Starring Kirsten Dunst, Charlotte Gainsbourg, and Keifer Sutherland, Melancholia is a movie less about the end of the world and more about the relationship between two sisters. However, if you are looking for a chick flick or disaster movie then this is not it.

In 1995 Lars Von Trier and a few other directors debuted a list of rules called the Dogme 95 Manifesto. It limited the usage of special effects in movies, among other things. Von Trier has since broken many of the rules but sticks to a few of them in Melancholia. In much of the movie the film is handheld and there is very little extraneous action. These two things along with the setting and circumstances give the film an almost fairytale-like quality.
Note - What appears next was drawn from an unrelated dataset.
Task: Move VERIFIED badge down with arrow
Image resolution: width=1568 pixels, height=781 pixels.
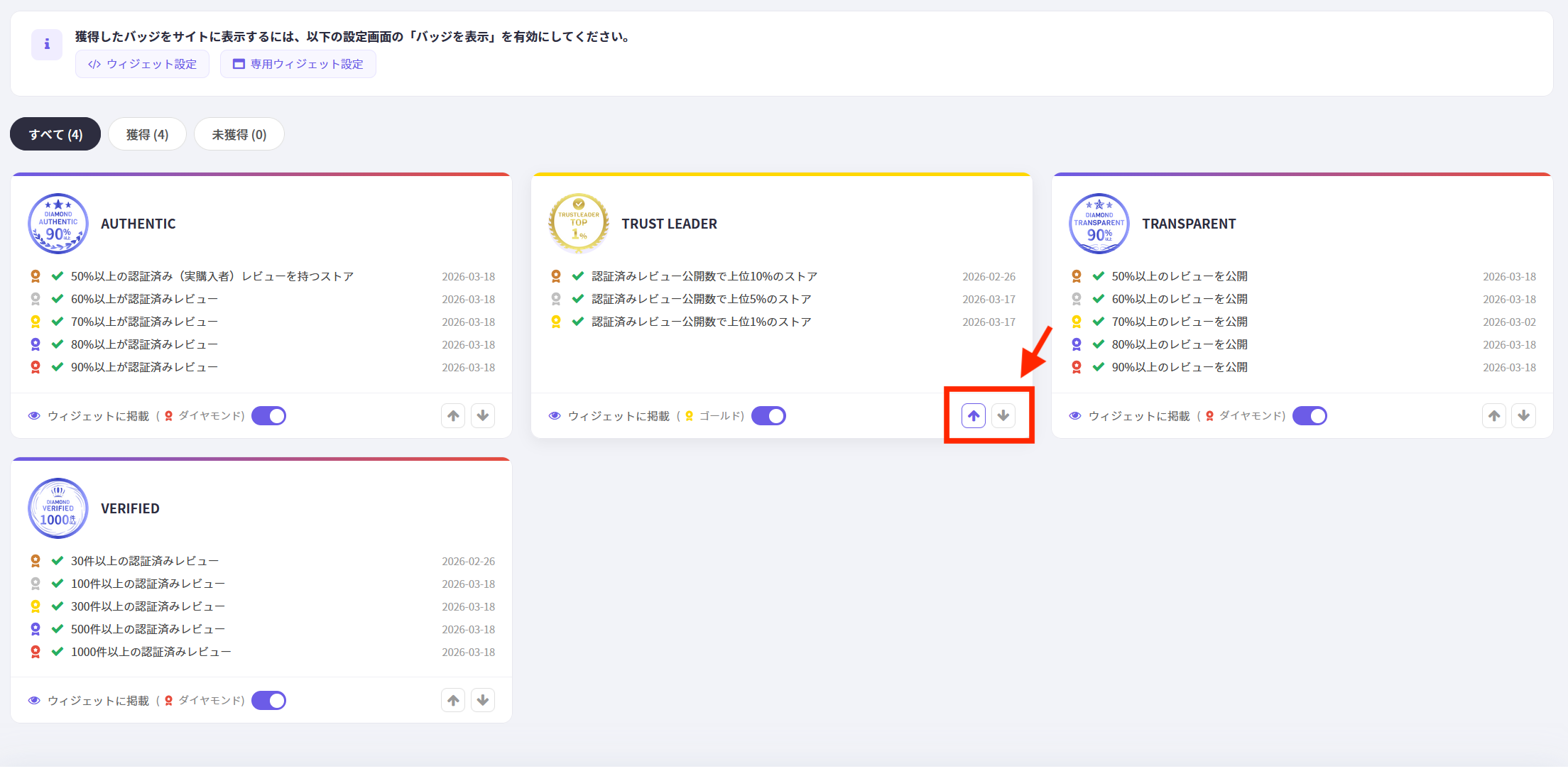Action: (483, 701)
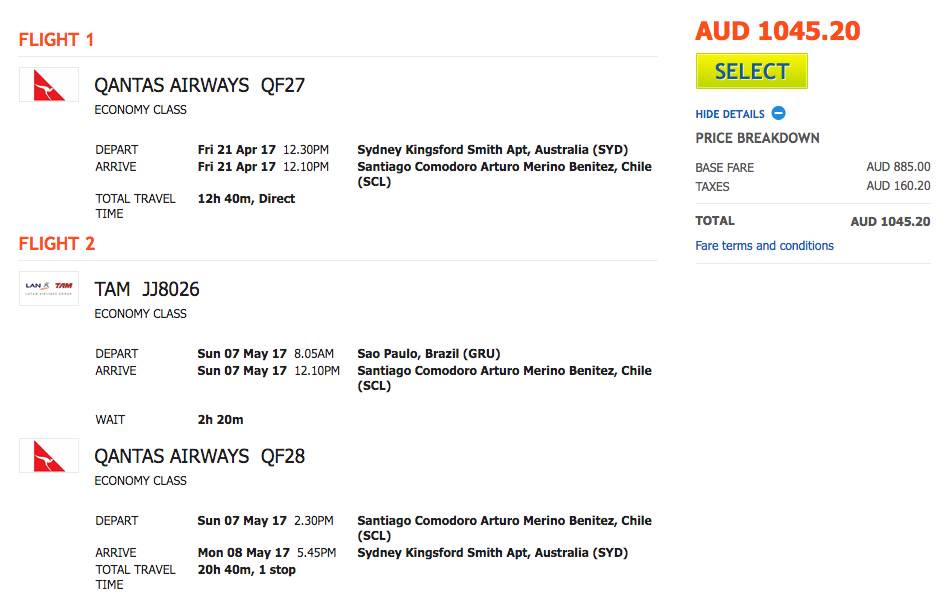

Most of the film is set on the large estate of John (Sutherland) with much of the action taking place on a very well-manicured golf course. There are two parts to the movie with one focusing on Justine (Dunst) and the other on Claire (Gainsbourg).

The film wouldn’t be out of place in Sofia Coppola’s lonely rich girl trilogy. This might have something to do with the inclusion of Kirsten Dunst as she starred in both “The Virgin Suicides” and “Marie Antoinette.” However, Melancholia definitely shares other qualities with Coppola’s films.

Dunst and Gainsbourg turn in a great performances with Dunst winning Best Actress at the Cannes Film Festival. She should probably be nominated for an Oscar for her portrayal as a depressive and needy sibling. However, that might not happen because of the comments made by Von Trier at Cannes and the fact that not many people are likely to see this film.

Melancholia also features the father/son pair of Stellan and Alexander Skarsgard, Cameron Spurr, John Hurt, and Brady Corbet. You are likely to see a lot more of Corbet in the next few years as he is also in the critically lauded “Martha Marcy May Marlene.”

Melancholia has already been released overseas but will open in the United States this November.